L’arcano si è costituito tempo fa, ormai. Era il 2013 e l’impasse per la costituzione di un Governo Bersani (relativamente vincitore di misura rispetto il centro destra e il Movimento 5 Stelle) era evidente. Per questo venne nominato premier Letta.
E la maggioranza che lo sosteneva era composta anche dal Popolo delle Libertà (poi scissosi in Forza Italia e Nuovo Centrodestra). Era chiaro come, in quella situazione, alcune commissioni parlamentari dovessero essere dirette da uomini di destra.
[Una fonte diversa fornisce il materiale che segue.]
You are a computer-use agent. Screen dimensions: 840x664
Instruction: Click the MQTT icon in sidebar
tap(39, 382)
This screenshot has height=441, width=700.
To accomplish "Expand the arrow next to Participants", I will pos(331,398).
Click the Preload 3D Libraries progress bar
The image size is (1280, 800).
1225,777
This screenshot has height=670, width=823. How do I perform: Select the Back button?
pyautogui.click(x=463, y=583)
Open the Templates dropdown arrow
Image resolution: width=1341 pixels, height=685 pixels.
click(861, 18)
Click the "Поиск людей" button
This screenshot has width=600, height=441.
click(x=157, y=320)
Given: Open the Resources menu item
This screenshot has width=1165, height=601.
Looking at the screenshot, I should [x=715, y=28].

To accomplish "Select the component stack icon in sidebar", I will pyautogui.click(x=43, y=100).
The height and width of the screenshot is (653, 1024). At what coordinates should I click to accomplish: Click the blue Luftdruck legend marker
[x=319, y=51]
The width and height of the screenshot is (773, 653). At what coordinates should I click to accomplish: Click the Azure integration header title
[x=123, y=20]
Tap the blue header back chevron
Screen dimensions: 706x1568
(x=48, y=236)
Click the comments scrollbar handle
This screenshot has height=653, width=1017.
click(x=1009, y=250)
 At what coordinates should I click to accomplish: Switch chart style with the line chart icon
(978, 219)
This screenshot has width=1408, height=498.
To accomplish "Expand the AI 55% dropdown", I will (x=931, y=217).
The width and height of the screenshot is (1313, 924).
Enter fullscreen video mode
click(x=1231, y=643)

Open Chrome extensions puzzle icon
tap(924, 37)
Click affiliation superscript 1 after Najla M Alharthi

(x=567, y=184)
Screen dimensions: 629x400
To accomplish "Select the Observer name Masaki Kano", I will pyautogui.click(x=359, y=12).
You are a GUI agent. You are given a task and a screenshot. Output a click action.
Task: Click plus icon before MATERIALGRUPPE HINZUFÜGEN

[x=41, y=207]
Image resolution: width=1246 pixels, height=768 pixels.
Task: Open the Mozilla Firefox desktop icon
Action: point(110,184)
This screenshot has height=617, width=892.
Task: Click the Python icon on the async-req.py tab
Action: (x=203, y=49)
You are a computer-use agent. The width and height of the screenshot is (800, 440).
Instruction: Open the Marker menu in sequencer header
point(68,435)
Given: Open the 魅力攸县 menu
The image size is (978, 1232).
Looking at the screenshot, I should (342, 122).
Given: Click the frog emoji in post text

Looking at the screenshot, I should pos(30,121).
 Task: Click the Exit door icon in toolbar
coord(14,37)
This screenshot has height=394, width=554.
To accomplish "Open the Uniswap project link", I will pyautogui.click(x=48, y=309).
Così furono nominati alcuni personaggi che poi, a fine 2013, con la sospensione delle attività del Pdl e con la rinascita di Forza Italia, aderirono al progetto berlusconiano.
La matrioska delle commissioni parlamentari
Oggi, quindi, Renzi si trova con cinque Commissioni a guida di azzurri: sono le Commissioni Affari Costituzionali della Camera (presieduta da Francesco Paolo Sisto), Cultura, Scienza e Istruzione (diretta da Giancarlo Galan), Finanze (coordinata da Daniele Capezzone), Difesa di Montecitorio (guidata da Elio Vito) e Lavori Pubblici, l’unica di Palazzo Madama (presieduta da Altero Matteoli).
Renzi e Boschi vogliono ottenere la presidenza di quelle Commissioni: tra il varo del Governo Letta e metà 2015, politicamente è un’era geologica. Ecco perché hanno preparato l’assalto al rinnovo che, tuttavia, è stato rimandato al 21 luglio. Fino ad oggi, nulla di fatto per evidenti defezioni interne ai dem. A chiedere il rinvio, infatti, è stato il Presidente del gruppo Pd alla Camera dei Deputati, Ettore Rosato. Una posticipazione accettata dai vari capogruppo di Montecitorio.